The Trouble With Zombies
LORI OSIECKI ILLUSTRATION
The more you tell people that you’re not crazy, the crazier you sound.
Which is probably why I’ll never be able to convince my sister-in-law Gloriosa that I ain’t taken leave of my senses.
I blame it on the vampires and the zombies.
It could have happened to anybody.
What happened was, I went to one of them Twilight vampire movies with my daughter Gladiola, so naturally I dreamt all night about vampires.
In the dream, vampires had got in the house and I was escaping out the bathroom window when the phone rang. It was my sister-in-law.
(When she has something to say, she calls, no matter what time it is.) I must have snatched up the phone in my sleep, because I screeched, “They’re coming up the stairs!” She says “Who?” And I say “Vampires!” Then I hear her say to her husband, very calm, “Honey, Modine thinks she’s being attacked by vampires.” That snaps me out of it, and I realize where I am and there ain’t no vampires.

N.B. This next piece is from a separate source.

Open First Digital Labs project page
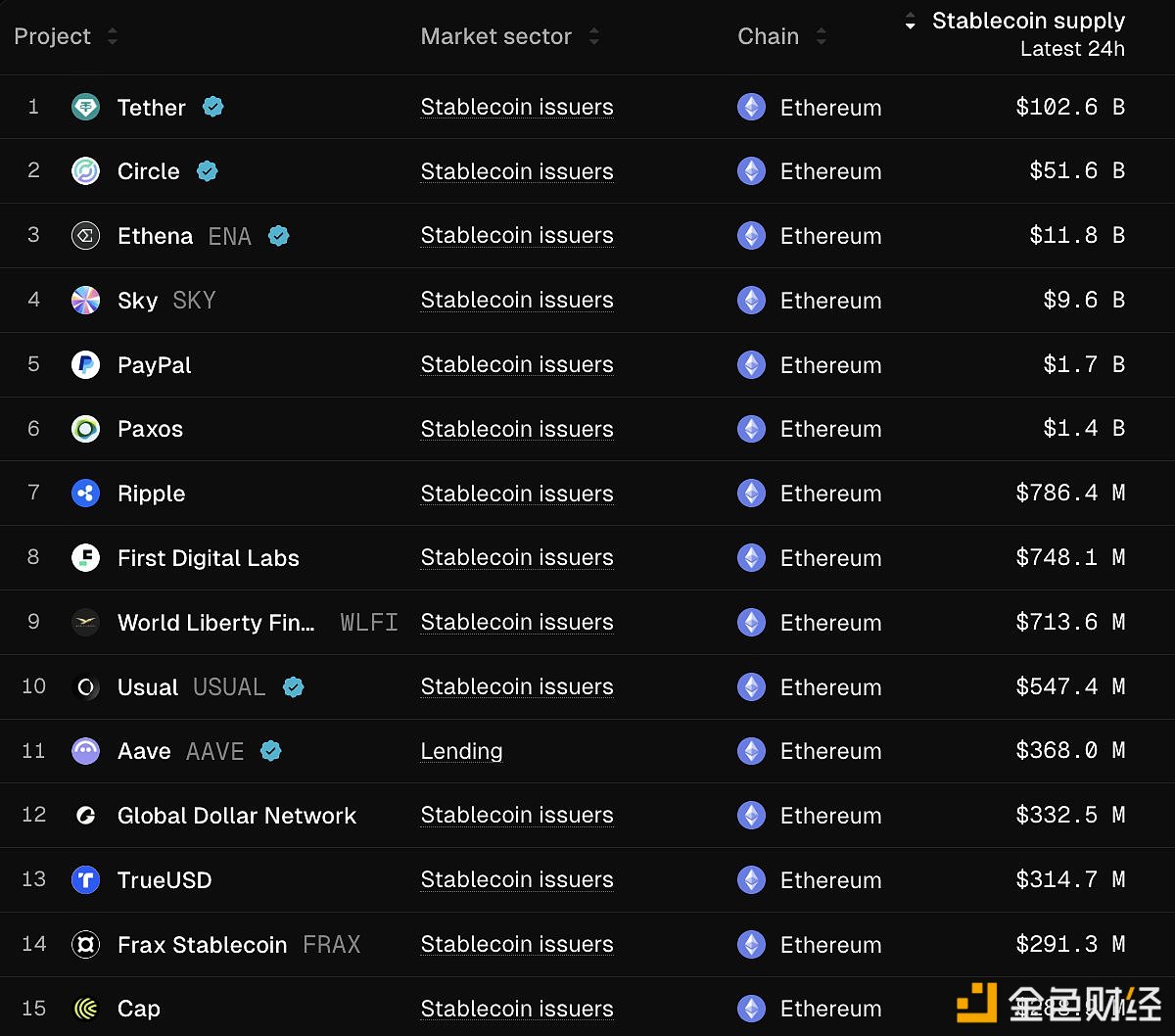1175x1036 pixels. (x=208, y=558)
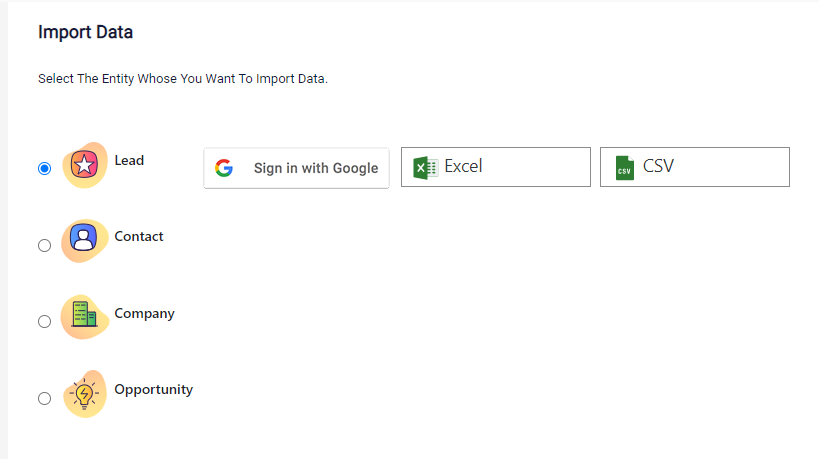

Like I said, it could have happened to anybody. But it gets worse. Gloriosa wanted to tell me that her friends the Pursleys from Ohio are in town. They represent the Last Tribute Mortuary Florists (“Flowers for Forever Farewells at Friendly Prices”) and they’re here to finalize the details for the New Orleans gathering of floral grief specialists. I am a walking tour guide, and she’s going to tell the Pursleys to take one of my tours. If they like it, they’ll hire me to guide the association’s Southern plantation bus tour. Besides the money, which would be nice, I would get to ride in an air-conditioned bus all day, instead of walking around in the heat with a frozen washcloth in a Ziploc bag under my picturesque straw hat like I usually do this time of year.
I am wide awake now and I tell Gloriosa I’m fine, the vampires are all gone, and I will give the Pursleys a very nice tour.
Which turns out not to be so easy, being as the Pursleys are suspicious of everything outside of Ohio. They brung sterile sleeping bags to put on top their hotel beds, in case of contamination. They don’t like our food. “You can call it gumbo, but I call it soup with a claw in it,” says Mrs. Pursley.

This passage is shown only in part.